L’invito di Mons. Leuzzi: “Ripensare la cultura della vita in una nuova progettualità sociale”
“Siate protagonisti di una nuova stagione della cultura della vita”. Con queste parole Mons. Lorenzo Leuzzi, Direttore dell’Ufficio per la Pastorale Universitaria e incaricato per la Pastorale Sanitaria, ha aperto la sua omelia durante la S. Messa celebrata in occasione della 39a Giornata per la vita nella parrocchia di Santa Maria in Traspontina.
Egli ha ribadito la necessità di essere “donne e uomini per la vita nel solco di Santa Teresa di Calcutta”, secondo quanto recita il messaggio della CEI. “La presenza silenziosa e possente dello Spirito Santo in ciascuno non può e non deve suscitare in noi paura e timore dinanzi alle nuove sfide della nostra società”. Di qui l’invito del vescovo ausiliare di Roma a chiedersi “cosa avrebbe detto e fatto Madre Teresa oggi per non perdere il sapore del sale e non mettere sotto il moggio la lampada”. Per contrastare la logica della denatalità e il crollo demografico, è necessario dunque – ha proseguito Mons. Leuzzi – “ripensare la cultura della vita in una nuova progettualità sociale”.

(Cosa si chiede)
A. Ricopia dal testo sull'omelia di Mons. Leuzzi il passo compreso tra "L’invito di Mons." e "Maria in Traspontina.", estremi inclusi.
B. Riprendi il testo sull'omelia di Mons. Leuzzi per la Giornata per la vita e proseguilo dopo l'ultima frase riportata.

(Dati da analizzare)
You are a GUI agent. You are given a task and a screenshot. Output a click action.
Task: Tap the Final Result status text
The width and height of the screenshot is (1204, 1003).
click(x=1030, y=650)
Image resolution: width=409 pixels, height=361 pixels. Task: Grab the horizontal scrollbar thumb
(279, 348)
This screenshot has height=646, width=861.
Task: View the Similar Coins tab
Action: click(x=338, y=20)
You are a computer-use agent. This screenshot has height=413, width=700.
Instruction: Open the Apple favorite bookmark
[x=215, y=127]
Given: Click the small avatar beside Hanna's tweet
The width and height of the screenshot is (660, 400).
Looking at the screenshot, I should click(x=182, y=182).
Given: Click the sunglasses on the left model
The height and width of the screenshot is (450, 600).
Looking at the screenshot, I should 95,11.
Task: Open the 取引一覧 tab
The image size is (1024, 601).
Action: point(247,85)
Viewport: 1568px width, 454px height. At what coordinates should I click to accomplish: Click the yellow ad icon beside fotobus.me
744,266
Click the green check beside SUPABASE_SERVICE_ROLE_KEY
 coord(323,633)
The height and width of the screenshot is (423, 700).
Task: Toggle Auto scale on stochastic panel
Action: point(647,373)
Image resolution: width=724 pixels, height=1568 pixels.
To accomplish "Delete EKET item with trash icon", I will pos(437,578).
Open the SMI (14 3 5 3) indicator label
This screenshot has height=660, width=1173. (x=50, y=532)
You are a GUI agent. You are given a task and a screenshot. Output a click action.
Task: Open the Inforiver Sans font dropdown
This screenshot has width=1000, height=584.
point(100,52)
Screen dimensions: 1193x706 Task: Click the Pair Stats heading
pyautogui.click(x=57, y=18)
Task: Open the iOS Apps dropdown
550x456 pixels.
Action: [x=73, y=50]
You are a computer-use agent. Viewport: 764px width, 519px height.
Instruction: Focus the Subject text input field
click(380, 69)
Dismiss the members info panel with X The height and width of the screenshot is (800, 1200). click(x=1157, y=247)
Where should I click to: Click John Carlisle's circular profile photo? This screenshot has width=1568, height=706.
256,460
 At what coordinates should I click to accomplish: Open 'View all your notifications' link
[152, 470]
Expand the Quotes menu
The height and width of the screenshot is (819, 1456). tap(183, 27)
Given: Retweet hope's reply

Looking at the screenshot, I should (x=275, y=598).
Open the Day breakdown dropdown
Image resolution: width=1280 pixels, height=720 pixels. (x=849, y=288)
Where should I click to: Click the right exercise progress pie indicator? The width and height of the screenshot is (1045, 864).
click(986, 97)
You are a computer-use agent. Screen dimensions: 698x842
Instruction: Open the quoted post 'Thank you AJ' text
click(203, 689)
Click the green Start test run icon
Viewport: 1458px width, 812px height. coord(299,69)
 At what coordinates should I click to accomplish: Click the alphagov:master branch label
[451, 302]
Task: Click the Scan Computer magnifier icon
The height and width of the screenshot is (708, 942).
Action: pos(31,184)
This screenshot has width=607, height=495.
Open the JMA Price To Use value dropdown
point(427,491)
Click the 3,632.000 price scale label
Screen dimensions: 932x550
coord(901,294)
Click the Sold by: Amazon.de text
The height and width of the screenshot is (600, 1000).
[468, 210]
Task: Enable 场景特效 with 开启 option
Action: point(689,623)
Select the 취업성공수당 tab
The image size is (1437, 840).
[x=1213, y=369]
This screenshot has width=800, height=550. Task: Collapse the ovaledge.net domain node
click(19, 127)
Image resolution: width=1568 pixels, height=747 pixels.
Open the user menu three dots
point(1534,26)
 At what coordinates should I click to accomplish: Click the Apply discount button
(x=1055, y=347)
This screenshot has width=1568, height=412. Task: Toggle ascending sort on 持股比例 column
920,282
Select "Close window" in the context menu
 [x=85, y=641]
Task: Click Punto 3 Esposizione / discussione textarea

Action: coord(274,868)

(Risposte per compito)
A.
L’invito di Mons. Leuzzi: “Ripensare la cultura della vita in una nuova progettualità sociale”
“Siate protagonisti di una nuova stagione della cultura della vita”. Con queste parole Mons. Lorenzo Leuzzi, Direttore dell’Ufficio per la Pastorale Universitaria e incaricato per la Pastorale Sanitaria, ha aperto la sua omelia durante la S. Messa celebrata in occasione della 39a Giornata per la vita nella parrocchia di Santa Maria in Traspontina.

B.
Una progettualità sociale che muova dalla consapevolezza che “la presenza del Risorto della storia è il fondamento della grandezza dell’uomo” e operi una conversione culturale “dal ‘tutti noi’ al ‘noi tutti’, in cui ciascuno non è un prodotto ma un dono”, secondo la via indicata dal Santo Padre.
Il compito delle famiglie cristiane è allora quello di invertire tale tendenza attualmente dominante a costruire “relazioni strumentali e non generative dove l’io prevale sul noi”, impegnandosi “con generosità e competenza al servizio della vita”. Egli ha perciò ringraziato alla fine tutte “le coppie che testimoniano quotidianamente la gratuità del loro amore”.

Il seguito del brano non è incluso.